The other aspect of rehearsal is choosing an accompanist and co-performers. Now, if you're doing your HSC in 2020, you're only allowed one co-performer or one accompanist. Be that a piano, a guitar, whatever it might be, but only one. But normally, you can be choosing bands, small ensembles, acapella vocal groups, backing singers, a whole range. Choosing these people is really important. I've always assumed, and I believe that the people you work with, if they are better than you, if are more advanced musically, your game gets lifted. You perform better. You also suffer less stress and less anxiety because they are confident, they are professionals, they will perform perfectly for you. If you were working with students or other musicians who are less than you, they will often bring your performance down, and that's not what you're looking for. Professional musicians often come at a price, so you do need some sort of financial support for that. Start saving, get your job in a cafe, start working to how you can afford your musicians. Either way, pick them carefully.

::::

Answer these from the passage on choosing accompanists and co-performers:
1. How many co-performers or accompanists are allowed for the HSC in 2020?
2. Besides performing better, what does the passage say you gain from working with more advanced musicians?
3. What job does the passage suggest getting to afford your musicians?

DATA EXCERPT:
::::

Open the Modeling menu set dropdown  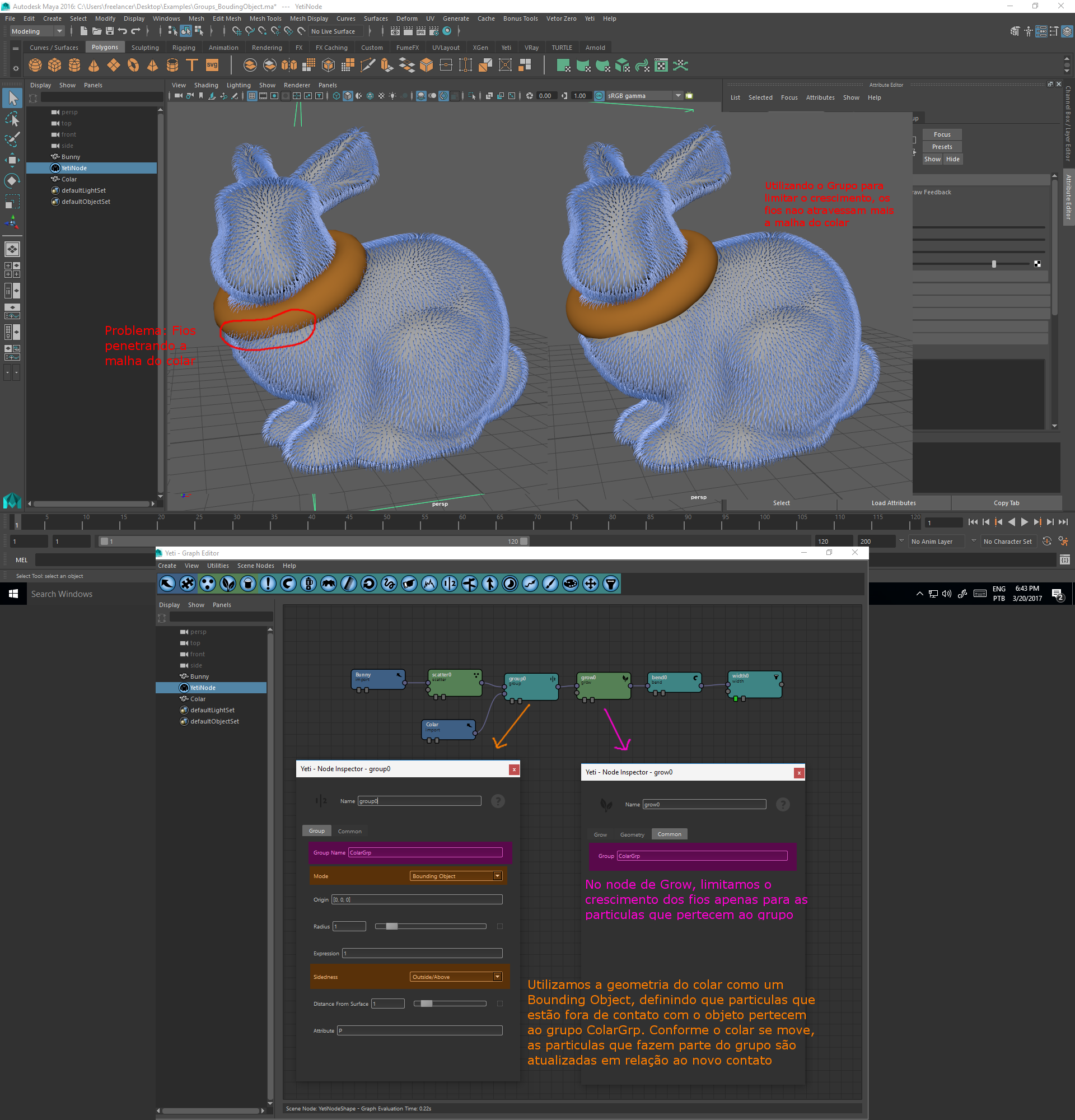click(x=38, y=31)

::::

SOLUTION TO THIS TASK:
1. One co-performer or one accompanist.
2. You suffer less stress and less anxiety.
3. A job in a cafe.